Sort through the material below and copy each line with "computer".

====================

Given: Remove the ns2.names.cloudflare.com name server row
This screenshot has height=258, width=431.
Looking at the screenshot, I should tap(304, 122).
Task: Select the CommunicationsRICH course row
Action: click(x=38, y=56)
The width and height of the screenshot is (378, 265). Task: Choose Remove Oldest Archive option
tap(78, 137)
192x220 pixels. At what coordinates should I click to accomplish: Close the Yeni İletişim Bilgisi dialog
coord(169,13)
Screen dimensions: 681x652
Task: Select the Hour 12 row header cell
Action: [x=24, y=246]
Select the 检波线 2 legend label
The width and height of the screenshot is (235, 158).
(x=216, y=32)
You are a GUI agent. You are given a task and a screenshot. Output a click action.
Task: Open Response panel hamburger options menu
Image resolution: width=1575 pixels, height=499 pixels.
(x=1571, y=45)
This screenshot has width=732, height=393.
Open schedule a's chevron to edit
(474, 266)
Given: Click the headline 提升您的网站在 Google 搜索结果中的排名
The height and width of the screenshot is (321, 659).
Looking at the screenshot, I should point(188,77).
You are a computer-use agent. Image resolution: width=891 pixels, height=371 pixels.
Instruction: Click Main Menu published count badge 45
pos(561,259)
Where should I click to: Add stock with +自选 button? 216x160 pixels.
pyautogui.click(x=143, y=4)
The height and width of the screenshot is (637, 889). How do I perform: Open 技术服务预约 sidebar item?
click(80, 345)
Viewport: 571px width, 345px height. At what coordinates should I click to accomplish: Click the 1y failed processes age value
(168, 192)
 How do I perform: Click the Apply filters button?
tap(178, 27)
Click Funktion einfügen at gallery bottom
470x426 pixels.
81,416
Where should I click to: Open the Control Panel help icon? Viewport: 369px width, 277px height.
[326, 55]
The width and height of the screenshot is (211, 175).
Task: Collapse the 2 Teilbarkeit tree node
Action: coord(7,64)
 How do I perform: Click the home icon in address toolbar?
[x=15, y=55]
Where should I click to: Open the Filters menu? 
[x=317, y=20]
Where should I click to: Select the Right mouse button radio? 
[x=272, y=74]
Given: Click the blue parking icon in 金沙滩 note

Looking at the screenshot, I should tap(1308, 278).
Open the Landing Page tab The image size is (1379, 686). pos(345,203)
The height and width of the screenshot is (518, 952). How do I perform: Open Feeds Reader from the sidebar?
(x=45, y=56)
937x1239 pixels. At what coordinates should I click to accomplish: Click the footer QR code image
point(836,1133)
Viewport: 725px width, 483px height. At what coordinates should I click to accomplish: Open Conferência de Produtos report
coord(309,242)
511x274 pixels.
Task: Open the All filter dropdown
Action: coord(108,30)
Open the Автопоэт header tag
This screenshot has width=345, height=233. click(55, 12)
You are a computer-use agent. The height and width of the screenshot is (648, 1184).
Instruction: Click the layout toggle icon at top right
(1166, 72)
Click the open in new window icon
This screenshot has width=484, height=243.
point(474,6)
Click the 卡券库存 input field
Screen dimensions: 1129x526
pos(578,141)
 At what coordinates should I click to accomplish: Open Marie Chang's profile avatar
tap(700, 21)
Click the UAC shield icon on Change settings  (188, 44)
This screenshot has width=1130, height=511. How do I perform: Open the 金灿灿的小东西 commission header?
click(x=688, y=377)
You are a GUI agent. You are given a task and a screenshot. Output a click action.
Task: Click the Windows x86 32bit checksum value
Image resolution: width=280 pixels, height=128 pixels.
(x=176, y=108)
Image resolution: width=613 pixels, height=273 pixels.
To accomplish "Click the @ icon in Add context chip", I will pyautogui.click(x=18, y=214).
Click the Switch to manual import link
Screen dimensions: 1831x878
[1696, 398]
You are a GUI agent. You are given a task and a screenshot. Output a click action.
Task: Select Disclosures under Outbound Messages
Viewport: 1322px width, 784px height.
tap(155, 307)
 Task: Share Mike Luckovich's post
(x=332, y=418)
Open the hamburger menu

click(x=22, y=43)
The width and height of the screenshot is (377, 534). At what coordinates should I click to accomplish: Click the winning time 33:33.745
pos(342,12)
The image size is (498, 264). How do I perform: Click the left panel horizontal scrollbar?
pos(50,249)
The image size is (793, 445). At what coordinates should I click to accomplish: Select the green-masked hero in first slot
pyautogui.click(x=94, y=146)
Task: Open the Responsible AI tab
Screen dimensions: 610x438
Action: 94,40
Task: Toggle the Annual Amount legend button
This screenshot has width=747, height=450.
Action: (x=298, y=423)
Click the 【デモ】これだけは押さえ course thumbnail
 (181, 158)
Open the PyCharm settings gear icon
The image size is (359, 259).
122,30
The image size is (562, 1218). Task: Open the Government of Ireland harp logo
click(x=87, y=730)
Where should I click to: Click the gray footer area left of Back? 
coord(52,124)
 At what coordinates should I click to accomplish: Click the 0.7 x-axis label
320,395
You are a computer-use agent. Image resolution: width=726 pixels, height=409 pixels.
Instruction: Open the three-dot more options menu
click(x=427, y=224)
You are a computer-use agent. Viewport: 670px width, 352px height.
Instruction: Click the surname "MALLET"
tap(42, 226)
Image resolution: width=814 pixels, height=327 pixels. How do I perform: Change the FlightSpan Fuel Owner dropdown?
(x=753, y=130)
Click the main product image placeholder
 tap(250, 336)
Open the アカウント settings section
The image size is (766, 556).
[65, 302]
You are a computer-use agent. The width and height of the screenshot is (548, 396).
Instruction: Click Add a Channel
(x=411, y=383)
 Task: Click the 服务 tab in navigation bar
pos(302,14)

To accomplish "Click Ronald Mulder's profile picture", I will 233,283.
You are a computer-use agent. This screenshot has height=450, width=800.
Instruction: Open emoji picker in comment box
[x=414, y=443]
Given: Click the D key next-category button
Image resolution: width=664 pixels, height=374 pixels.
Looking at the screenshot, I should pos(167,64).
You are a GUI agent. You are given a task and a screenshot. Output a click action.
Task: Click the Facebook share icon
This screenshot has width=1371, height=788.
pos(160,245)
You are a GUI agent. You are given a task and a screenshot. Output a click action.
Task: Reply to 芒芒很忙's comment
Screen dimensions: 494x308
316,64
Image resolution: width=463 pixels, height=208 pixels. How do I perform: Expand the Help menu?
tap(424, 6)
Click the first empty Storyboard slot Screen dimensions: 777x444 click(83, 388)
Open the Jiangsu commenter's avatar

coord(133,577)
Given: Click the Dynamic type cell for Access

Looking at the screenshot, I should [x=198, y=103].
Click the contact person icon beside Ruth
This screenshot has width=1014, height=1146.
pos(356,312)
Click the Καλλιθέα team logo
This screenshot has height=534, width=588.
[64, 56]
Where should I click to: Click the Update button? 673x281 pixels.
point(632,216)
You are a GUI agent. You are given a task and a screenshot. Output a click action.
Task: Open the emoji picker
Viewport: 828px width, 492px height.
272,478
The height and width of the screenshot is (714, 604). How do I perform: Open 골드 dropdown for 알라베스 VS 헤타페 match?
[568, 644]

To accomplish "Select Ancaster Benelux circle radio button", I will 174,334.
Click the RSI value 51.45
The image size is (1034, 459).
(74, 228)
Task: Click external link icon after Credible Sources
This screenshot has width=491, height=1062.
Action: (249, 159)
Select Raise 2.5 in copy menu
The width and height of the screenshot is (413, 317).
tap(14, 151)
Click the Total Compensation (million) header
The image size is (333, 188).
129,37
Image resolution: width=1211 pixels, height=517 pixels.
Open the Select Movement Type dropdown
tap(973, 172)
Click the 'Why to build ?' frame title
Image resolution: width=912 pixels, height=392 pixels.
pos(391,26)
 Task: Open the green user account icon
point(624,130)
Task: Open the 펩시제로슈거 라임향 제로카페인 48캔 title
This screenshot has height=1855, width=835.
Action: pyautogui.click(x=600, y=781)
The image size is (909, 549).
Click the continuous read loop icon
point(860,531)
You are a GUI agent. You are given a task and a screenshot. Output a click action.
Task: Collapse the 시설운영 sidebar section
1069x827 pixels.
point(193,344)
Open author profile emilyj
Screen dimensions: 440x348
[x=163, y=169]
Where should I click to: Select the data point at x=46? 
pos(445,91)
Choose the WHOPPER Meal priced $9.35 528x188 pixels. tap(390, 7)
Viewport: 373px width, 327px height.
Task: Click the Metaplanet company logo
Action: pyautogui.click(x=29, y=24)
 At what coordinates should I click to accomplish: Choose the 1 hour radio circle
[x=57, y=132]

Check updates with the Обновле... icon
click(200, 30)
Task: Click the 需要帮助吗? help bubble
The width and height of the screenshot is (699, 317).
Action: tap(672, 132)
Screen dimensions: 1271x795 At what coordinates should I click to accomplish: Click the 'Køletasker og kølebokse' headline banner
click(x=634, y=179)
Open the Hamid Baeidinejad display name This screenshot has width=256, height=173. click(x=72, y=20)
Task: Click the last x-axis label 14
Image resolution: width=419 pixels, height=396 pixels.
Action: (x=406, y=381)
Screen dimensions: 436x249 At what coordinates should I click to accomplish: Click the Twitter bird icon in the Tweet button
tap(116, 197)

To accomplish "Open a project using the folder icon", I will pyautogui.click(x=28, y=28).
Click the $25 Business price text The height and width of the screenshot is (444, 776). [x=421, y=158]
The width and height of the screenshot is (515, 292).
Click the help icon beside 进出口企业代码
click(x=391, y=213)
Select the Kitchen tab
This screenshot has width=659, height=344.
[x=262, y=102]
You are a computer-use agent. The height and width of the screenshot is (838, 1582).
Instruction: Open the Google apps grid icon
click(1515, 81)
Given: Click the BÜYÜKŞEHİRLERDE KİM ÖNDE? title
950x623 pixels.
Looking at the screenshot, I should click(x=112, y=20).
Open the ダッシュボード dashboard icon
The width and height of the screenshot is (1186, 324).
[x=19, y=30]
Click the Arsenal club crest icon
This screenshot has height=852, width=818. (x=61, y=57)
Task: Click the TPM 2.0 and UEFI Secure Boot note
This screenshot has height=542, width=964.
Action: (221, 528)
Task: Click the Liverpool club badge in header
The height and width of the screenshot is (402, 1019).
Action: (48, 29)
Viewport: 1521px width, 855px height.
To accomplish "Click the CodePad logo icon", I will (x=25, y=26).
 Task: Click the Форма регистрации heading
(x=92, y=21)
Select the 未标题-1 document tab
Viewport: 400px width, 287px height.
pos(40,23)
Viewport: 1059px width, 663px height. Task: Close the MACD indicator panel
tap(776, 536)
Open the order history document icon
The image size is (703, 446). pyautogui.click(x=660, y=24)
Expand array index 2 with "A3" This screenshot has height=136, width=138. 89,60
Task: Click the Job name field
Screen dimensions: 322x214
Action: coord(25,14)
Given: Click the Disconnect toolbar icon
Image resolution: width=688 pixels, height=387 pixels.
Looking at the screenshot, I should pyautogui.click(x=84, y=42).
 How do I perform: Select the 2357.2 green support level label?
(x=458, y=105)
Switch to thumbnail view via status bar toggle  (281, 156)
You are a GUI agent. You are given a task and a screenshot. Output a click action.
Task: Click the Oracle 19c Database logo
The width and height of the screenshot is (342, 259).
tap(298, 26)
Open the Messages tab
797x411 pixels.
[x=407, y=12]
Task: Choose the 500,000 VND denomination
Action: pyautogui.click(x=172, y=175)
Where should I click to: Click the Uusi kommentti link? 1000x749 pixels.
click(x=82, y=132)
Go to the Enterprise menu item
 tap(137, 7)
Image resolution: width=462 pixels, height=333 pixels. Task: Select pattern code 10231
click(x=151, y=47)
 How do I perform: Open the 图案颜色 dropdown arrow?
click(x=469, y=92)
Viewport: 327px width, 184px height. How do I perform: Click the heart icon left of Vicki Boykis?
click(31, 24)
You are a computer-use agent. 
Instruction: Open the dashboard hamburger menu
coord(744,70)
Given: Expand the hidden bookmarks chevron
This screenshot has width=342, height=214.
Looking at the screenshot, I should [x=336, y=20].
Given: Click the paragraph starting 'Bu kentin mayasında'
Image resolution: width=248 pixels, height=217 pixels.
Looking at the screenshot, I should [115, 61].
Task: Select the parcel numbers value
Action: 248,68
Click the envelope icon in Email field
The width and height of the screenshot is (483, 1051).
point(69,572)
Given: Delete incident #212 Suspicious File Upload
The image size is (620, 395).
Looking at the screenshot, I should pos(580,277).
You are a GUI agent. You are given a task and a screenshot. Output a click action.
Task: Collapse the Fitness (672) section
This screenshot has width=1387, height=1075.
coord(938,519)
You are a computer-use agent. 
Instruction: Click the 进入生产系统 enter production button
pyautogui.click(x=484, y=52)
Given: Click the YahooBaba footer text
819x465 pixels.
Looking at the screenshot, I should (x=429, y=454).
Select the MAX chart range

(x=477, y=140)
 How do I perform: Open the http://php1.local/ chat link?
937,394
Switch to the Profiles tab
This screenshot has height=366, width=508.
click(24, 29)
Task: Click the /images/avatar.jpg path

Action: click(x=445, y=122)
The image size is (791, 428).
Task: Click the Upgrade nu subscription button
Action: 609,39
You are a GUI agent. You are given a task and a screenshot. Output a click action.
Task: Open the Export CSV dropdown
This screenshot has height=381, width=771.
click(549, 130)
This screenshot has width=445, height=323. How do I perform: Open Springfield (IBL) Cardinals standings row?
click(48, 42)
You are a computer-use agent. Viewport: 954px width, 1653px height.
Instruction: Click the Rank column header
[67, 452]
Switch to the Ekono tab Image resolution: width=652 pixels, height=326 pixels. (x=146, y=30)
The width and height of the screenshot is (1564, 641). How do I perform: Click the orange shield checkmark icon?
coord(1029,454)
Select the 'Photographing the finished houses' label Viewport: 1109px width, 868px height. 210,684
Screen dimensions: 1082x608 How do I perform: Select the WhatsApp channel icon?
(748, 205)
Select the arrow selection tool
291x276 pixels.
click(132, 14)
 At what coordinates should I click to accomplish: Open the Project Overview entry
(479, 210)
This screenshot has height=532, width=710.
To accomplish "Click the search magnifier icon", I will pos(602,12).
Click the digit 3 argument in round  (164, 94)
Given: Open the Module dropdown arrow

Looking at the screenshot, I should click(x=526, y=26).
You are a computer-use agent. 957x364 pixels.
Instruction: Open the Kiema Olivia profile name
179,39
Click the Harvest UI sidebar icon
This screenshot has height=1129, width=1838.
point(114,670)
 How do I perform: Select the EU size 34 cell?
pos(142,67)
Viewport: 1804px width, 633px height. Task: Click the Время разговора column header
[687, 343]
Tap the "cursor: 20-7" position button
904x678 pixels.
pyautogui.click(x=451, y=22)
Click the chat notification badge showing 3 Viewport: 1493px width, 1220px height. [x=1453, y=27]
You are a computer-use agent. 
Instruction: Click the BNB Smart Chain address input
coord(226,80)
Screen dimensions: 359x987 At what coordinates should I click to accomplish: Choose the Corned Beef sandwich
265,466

====================

_ANSWER TO THE PROBLEM_.
You are a computer-use agent. Image resolution: width=891 pixels, height=371 pixels.
You are a computer-use agent. The height and width of the screenshot is (648, 1184).
You are a computer-use agent. Image resolution: width=726 pixels, height=409 pixels.
You are a computer-use agent. Viewport: 670px width, 352px height.
You are a computer-use agent. The width and height of the screenshot is (548, 396).
You are a computer-use agent. This screenshot has height=450, width=800.
You are a computer-use agent. The height and width of the screenshot is (838, 1582).
You are a computer-use agent. 
You are a computer-use agent. 
You are a computer-use agent. Viewport: 954px width, 1653px height.
You are a computer-use agent. 957x364 pixels.
You are a computer-use agent. 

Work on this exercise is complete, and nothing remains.